My name is Laurie Ruettimann, and I have a confession to make: I've been to every single WorkHuman conference because it's the only event that makes me feel like I belong.
WorkHuman is an annual conference and community where HR and business leaders can explore business trends, learn about compelling issues, and discuss hot topics facing our culture with visionaries, creative thinkers, and academics with expertise in the world of work.
WorkHuman aims to educate, challenge, and inspire attendees to create an inclusive, human workplace. There are more than 70 breakout sessions across eight content tracks, covering topics including diversity and inclusion, modern performance management, creating cultures of community, and the value of bringing humanity to the workplace.
WorkHuman makes me feel it's possible for HR to bring humanity back to the core of an organization. Whenever there's a group of people passionate about fixing work, I will be there.
There has never been a better time to be alive. Steven Pinker is a psychology professor at Harvard and wrote several best-selling books including “The Language Instinct,” “How the Mind Works,” “The Blank Slate,” “The Better Angels of Our Nature,” and “The Sense of Style.”
Dr. Pinker's believes life is improving across the world. The global average IQ score has risen about three points every decade, the world is 100 times wealthier than it was two centuries ago, and people have more vacation time than ever before.
For all the progress we've made on individual outcomes, sometimes it's hard to remember that we're living in an age of prosperity. From the #MeToo movement to the mental health crisis sweeping across America, far too many employees are disengaged and feel isolated from their company's culture.
Even though unemployment is at a forty-nine-year low in America, not everybody has a great job. Moreover, HR has work to do even if just one person suffers from institutional racism, sexism, ageism, or ableism.

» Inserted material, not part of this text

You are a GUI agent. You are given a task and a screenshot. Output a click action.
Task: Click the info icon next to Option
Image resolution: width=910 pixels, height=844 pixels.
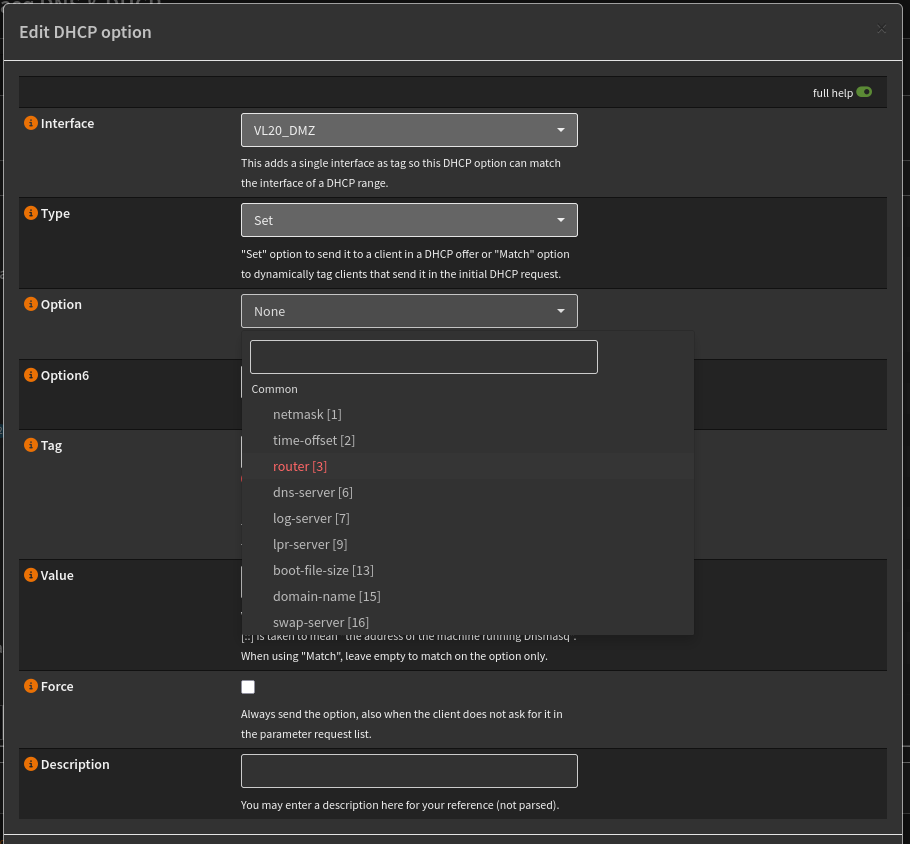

It's never been trendier to talk about bringing humanity back to the workplace; however, WorkHuman offers more than talk. The keynote speakers are teachers, and people like Shawn Achor and Brené Brown have inspired me to think about happiness, gratitude, and equality in new and unconventional ways. Last year's historic panel on #MeToo, moderated by Adam Grant, made me appreciate how far we've come in the fight against inequality and how much more work there's left to do.

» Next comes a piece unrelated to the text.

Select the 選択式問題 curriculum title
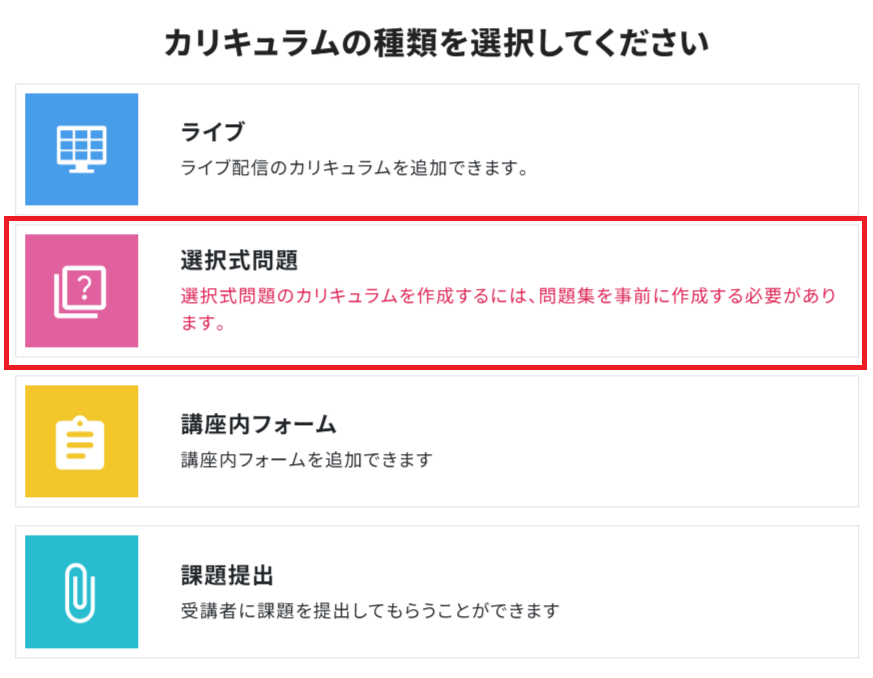This screenshot has width=873, height=678. click(239, 261)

For many years, I worked in corporate human resources and didn't have friends or colleagues who talked about fixing work. Back then, most HR professionals were too afraid to be soft on employee issues. They wanted to be seen as hard-nosed "business partners" and consultants and didn't connect the dots between working human and creating a profitable culture.
Those days are ending.
Now I attend WorkHuman every year because it's uplifting and refreshing to surround myself with HR colleagues who want to fix work by exploring topics such as wellbeing, equality, diversity, and inclusion. Not only does WorkHuman offer an opportunity to discuss real issues, but there are also resources that keep me connected beyond the conference. From WorkHuman Radio to the blog to a thriving community on LinkedIn, I'm never more than a few clicks away from like-minded peers who understand that the future of work isn't just about A.I. and robots. It's about bringing humanity front and center in our business strategy.
Maybe you think I'm crazy for attending every single WorkHuman since its beginning in 2015, but I love this event and what it represents. This year, I’m honored to be a speaker and contribute my ideas to the community.
Where else can you find a group of people who are passionate about fixing work while learning about the best research on culture, performance, recognition, and leadership?
There's nothing like WorkHuman, which is why I hope to see you there.